Make sure to specify the column types and names. Make use of here::here() to generate the file path relative to the project root.
Loading the file human_codon_table.xlsx:
R
# this might be different depending on where you saved the data
cdn_path <- here::here("episodes", "data", "human_codon_table.xlsx")
df <- readxl::read_xlsx(cdn_path,
col_names=c("codon", "frequency", "count"),
col_types = c('text', "numeric", "numeric"))
glimpse(df)
ERROR
Error in glimpse(df): could not find function "glimpse"
And the weather data:
R
library(readr)
wthr_path <- here::here("episodes", "data", c("weather_brisbane.csv", "weather_sydney.csv"))
# column types
col_types <- list(
date = col_date(format="%Y-%m-%d"),
min_temp_c = col_double(),
max_temp_c = col_double(),
rainfall_mm = col_double(),
evaporation_mm = col_double(),
sunshine_hours = col_double(),
dir_max_wind_gust = col_character(),
speed_max_wind_gust_kph = col_double(),
time_max_wind_gust = col_time(),
temp_9am_c = col_double(),
rel_humid_9am_pc = col_integer(),
cloud_amount_9am_oktas = col_double(),
wind_direction_9am = col_character(),
wind_speed_9am_kph = col_double(),
MSL_pressure_9am_hPa = col_double(),
temp_3pm_c = col_double(),
rel_humid_3pm_pc = col_double(),
cloud_amount_3pm_oktas = col_double(),
wind_direction_3pm = col_character(),
wind_speed_3pm_kph = col_double(),
MSL_pressure_3pm_hPa = col_double()
)
# read in data
weather <- read_csv(wthr_path, skip=10,
col_types=col_types, col_names = names(col_types))
glimpse(weather)
ERROR
Error in glimpse(weather): could not find function "glimpse"
Reading in data
So you want to make some awesome plots using R. The first step you’ll need to take is to import your data.

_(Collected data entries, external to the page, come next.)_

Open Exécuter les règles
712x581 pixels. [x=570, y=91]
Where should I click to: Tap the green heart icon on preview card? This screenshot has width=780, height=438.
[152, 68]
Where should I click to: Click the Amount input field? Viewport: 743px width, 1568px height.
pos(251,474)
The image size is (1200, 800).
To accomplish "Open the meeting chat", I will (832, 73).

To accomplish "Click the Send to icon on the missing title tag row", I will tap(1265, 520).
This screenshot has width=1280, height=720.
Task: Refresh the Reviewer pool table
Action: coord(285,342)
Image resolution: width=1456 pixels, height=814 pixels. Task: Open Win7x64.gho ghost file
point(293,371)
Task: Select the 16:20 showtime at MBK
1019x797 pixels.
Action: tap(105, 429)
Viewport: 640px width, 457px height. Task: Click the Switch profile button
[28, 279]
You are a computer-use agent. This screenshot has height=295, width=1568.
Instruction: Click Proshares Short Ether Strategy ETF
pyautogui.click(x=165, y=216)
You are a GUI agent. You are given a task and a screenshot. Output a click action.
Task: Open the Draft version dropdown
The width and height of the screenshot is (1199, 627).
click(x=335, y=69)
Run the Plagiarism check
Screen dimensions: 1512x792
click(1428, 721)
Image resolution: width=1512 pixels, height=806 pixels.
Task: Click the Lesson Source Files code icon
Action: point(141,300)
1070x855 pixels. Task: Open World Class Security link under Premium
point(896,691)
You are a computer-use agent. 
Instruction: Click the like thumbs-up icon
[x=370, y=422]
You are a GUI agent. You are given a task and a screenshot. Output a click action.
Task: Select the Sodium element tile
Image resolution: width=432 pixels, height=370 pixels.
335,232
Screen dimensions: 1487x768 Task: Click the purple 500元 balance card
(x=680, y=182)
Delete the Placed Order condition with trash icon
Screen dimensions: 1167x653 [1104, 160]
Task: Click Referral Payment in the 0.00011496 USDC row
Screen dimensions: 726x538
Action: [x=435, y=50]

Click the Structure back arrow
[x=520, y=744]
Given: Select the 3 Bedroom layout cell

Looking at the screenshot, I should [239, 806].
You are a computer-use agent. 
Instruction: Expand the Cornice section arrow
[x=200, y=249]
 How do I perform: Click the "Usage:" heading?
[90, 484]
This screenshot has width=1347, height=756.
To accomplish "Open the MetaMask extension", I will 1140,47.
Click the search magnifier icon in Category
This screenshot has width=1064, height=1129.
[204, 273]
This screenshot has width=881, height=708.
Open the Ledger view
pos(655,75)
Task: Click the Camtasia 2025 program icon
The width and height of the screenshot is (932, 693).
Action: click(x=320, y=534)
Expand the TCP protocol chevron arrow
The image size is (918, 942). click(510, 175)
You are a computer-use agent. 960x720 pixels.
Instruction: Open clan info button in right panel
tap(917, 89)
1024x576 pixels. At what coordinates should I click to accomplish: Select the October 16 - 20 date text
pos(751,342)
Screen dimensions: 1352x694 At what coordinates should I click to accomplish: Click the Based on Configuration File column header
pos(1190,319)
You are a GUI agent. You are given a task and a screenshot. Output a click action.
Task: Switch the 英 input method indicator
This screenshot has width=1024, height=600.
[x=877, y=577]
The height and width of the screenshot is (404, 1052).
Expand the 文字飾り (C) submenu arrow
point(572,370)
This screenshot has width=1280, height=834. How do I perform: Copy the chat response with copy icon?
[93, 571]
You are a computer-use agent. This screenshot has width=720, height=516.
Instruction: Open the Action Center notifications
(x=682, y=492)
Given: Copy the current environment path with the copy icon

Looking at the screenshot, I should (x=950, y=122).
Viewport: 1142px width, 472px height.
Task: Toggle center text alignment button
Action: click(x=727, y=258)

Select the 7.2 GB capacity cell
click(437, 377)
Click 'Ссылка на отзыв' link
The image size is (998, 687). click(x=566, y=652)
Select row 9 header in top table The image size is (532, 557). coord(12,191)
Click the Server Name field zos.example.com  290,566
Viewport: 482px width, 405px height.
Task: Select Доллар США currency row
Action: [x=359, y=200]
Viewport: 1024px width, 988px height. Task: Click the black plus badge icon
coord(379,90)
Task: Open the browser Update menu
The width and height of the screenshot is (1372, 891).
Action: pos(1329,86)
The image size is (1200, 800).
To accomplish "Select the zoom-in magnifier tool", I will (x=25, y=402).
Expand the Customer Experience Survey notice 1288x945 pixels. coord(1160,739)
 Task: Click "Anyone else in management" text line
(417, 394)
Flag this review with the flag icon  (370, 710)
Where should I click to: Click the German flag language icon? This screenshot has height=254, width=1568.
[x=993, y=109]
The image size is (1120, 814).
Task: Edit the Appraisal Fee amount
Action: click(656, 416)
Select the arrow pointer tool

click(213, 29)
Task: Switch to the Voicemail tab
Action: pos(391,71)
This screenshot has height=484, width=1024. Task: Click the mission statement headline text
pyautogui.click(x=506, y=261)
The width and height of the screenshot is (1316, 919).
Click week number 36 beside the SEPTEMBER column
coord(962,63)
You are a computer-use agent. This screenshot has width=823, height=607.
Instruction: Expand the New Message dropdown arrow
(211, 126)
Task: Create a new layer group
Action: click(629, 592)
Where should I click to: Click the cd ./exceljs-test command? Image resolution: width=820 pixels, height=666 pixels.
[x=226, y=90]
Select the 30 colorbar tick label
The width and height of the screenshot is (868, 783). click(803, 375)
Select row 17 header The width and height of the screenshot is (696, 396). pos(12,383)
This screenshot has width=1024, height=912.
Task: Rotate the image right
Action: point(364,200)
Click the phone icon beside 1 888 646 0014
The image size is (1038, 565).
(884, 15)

When I first learnt R in a first-year statistics course, the way we did this was:
- Open an Excel spreadsheet with the data
- Select the data to be imported
- Copy to the clipboard (Cmd + c)
- Open an R terminal
- Enter the command
read.table(pipe("pbpaste"), header = TRUE)
This is a pretty convoluted way to do things! This weird process was part of the reason that, after I finished the course, I didn’t touch R again for almost ten years.
Luckily, in the meantime people worked out better ways of doing things. This lesson will cover two awesome packages which can help you import your data: readxl for Excel files, and readr for text files.
Reading in data from Excel: readxl
If you’ve entered data into a digital format, chances are that you’ve used spreadsheet software like Microsoft Excel. Excel makes data entry easy because it takes care of all of the formatting for you. But at some point, you’ll probably want to get your data out of Excel and into R. That’s where the readxl package comes in!
The workhorse of this package is the read_xlsx() function (or read_xls() for older excel files). It takes as input a path to the file you want to read.
R
# define path to excel file to read - this will probably be different for you
my_excel_sheet <- here::here("episodes", "data", "readxl_example_1.xlsx")
# read in data
my_excel_data <- readxl::read_xlsx(my_excel_sheet)
my_excel_data
OUTPUT
# A tibble: 3 × 3
word count number
<chr> <chr> <dbl>
1 prematurely one 4
2 airconditioned two 5
3 supermarket three 6
File paths with here::here()
Note that I use a function called here to create the file path to the excel file. You can read more about this function here.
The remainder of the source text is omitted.